Background and Aims
Delayed bleeding after lower endoscopy and polypectomy can cause significant morbidity. One strategy to reduce bleeding is to place an endoscopic clip on the polypectomy site. We used decision analysis to investigate the cost effectiveness of routine clip placement after colon polypectomy.
Methods
Probabilities and plausible ranges were obtained from the literature, and a decision analysis was conducted using TreeAge Pro 2011 (TreeAge Software, Williamstown, MA). Our cost-effectiveness threshold was an incremental cost effectiveness ratio of $100,000 per quality adjusted life year. The reference case was a 50 year old patient who had a single 1.0–1.5 cm polyp removed during colonoscopy. We estimated post-polypectomy bleeding rates for patients receiving no medications, those with planned resumption of anti-platelet therapy (nonaspirin), or those receiving anticoagulation therapy after polypectomy.

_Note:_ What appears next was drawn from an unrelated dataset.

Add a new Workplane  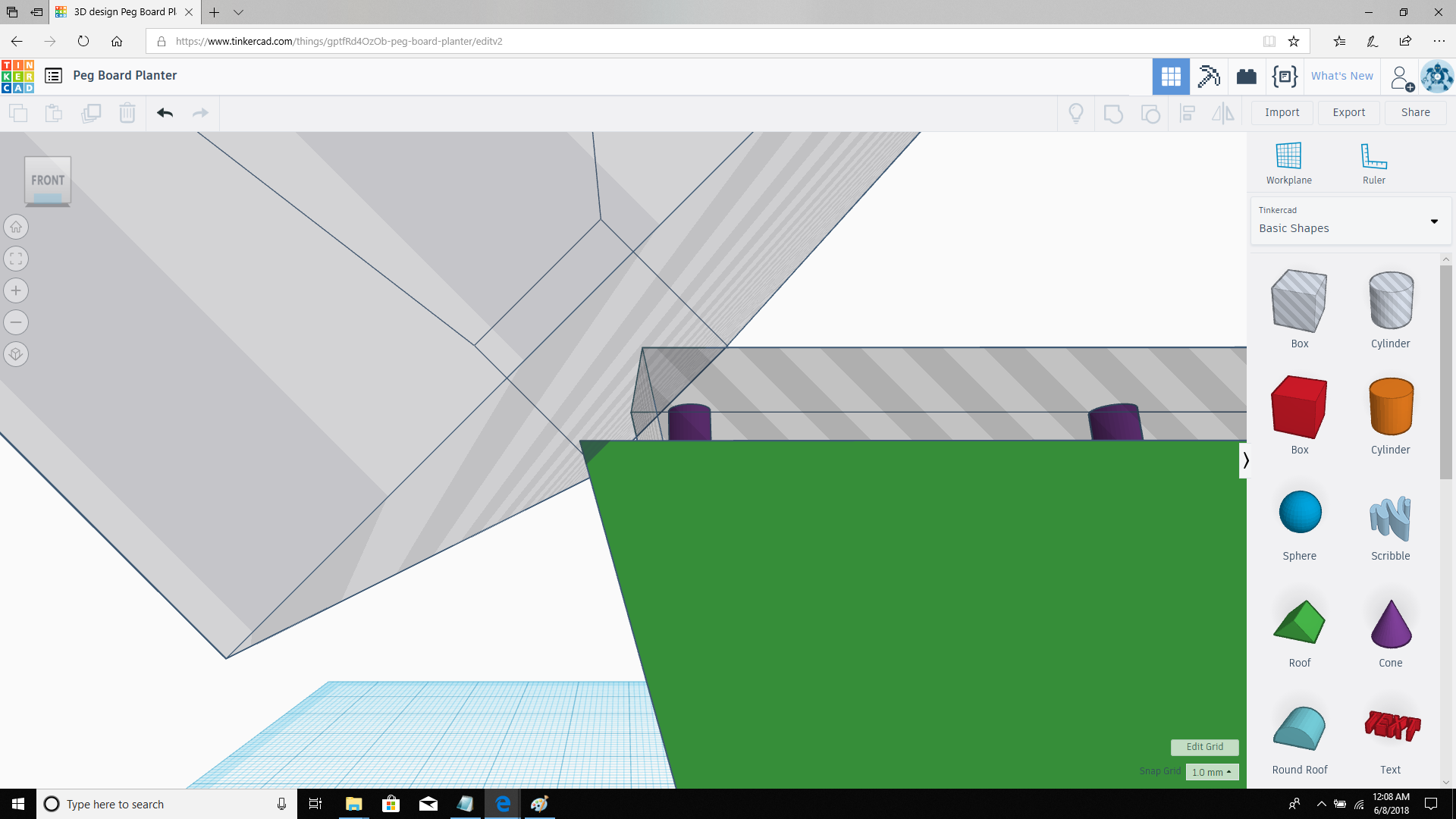tap(1288, 162)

We performed several sensitivity analyses, varying the cost of a clip and hospitalization, number of clips placed, clip effectiveness in reducing post-polypectomy bleeding, reduction in patient utility days related to gastrointestinal bleeding, and probability of harm from clip placement.
Results
Based on the reference case, when patients did not receive anti-coagulation therapy, clip placement was not cost effective. However for patients who did receive anticoagulation and anti-platelet therapies, prophylactic clip placement was a cost-effective strategy. The cost-effectiveness of a prophylactic clip strategy was sensitive to the costs of clips and hospitalization, number of clips placed, and clip effectiveness.
Conclusions
Placement of a prophylactic endoscopic clip after polypectomy appears to be a cost-effective strategy for patients who receive anti-platelet or anticoagulation therapy. This approach should be studied in a controlled trial.